The Emblem of Saudi Arabia is the official emblem of the Kingdom. It is sometimes referred to as the two swords and the palm tree. It was adopted in 1950. The emblem consists of two crossed curved Arabian swords surmounted by a palm tree.
The two swords symbolize strength, fortitude, and sacrifice, while the palm tree represents vitality, growth, and prosperity.

=== National anthem ===

The Saudi Arabian national anthem has been the official anthem of Saudi Arabia since 1984. It was written by the Saudi poet Ibrahim Khafaji, and composed by the Saudi musician Tariq Abdul Hakim in 1947 for the trumpet.
Later, the musician Siraj Omar arranged the anthem for military brass instruments.
The national anthem consists of four verses as follows:

| Arabic original | MSA Romanization | IPA transcription | English translation |
|---|---|---|---|
| سَارِعِي لِلمَجْدِ وَالعَلْيَاء مَجِّدِي لِخَالِقِ السَّمَاء وَارْفَعِي الخَفَّاقَ أَخْضَر{{efn|Also sung as وَارْفَعِي الخَفَّاقَ الأَخْضَر يَحْمِلُ النُّورَ المُسَطَّر رَدِّدِي: اللَّهُ أَكْبَر يَا مَوْطِنِي مَوْطِنِي قَدْ عِشْتَ فَخْرَ الْمُسْلِمِين عَاشَ المَلِك لِلعَلَم وَالوَطَن | Sāriʿī Li-l-majdi wa-l-ʿalyāʾ, Majjidī li–xāliqi s-samāʾ Wa-rfaʿī l-xaffāqa ʾaxḍar Yaḥmilu n-nūra l-musaṭṭar, Raddidī: Allāhu ʾakbar Yā mawṭinī Mawṭinī, Qad ʿišta faxra l-muslimīn ʿĀš al-malik Li-l-ʿalam Wa-l-waṭan | [saː.rɪ.ʕiː] [lɪ‿l.mad͡ʒ.di wa‿l.ʕal.jaːʔ |] [mad.d͡ʒi.diː li xaː.lɪ.qɪ‿sːa.maːʔ ‖] [war.fa.ʕɪ‿l.xaf.faː.qa ʔax.dˤar] [jaħ.mɪ.lʊ‿nːuː.ra‿l.mʊ.satˤːar |] [radːɪ.diː ʔaɫːaː.hu ʔak.bar ‖] [jaː maw.tˤɪ.niː ‖] [maw.tˤɪ.niː |] [qad ʕɪʃ.ta fax.ra‿l.mʊs.lɪ.miːn ‖] [ʕaː.ʃa‿l.ma.lɪk] [lɪ‿l.ʕa.lam] [wa‿l.wa.tˤan ‖] | Hasten To glory and supremacy, Glory in the Creator of the heavens!

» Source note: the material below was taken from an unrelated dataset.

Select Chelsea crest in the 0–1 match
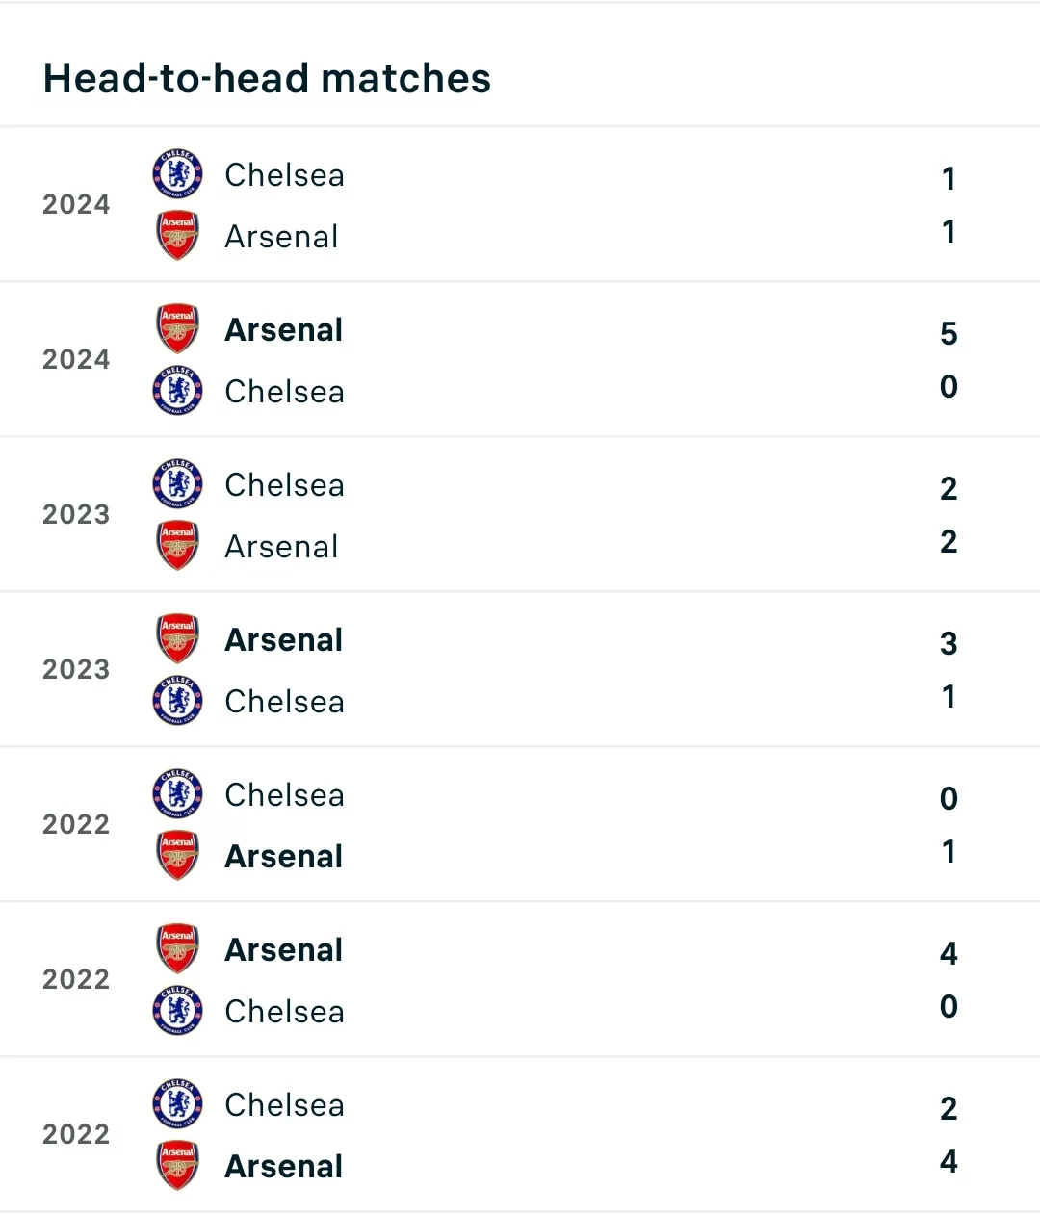[x=177, y=794]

And raise the green flag Carrying the written light reflecting guidance, Repeat: God is the greatest! O my homeland! My homeland, Live as the pride of the Muslims! Long live the King For the flag And the land! |

Notes: Some variations remove the word قَدْ qad before "عِشْتَ فَخْرَ الْمُسْلِمِيْن ʿišta faxra l-muslimīn" and other variations use the word المَلِيك al-malīk instead of المَلِك al-malik.

=== National Day ===

Saudi Arabia celebrates its National Day on 23 September (September) each year, commemorating the unification of the Kingdom by King Abdulaziz bin Abdul Rahman Al Saud, who proclaimed the unification of the Kingdom in 1351 ‌Hijri (1932).

=== Currency of the country ===

The Saudi riyal is the official currency of Saudi Arabia, which is equivalent to 3.75 United States dollar. The riyal has been pegged to the U.S. dollar at 3.75 riyals since 1986.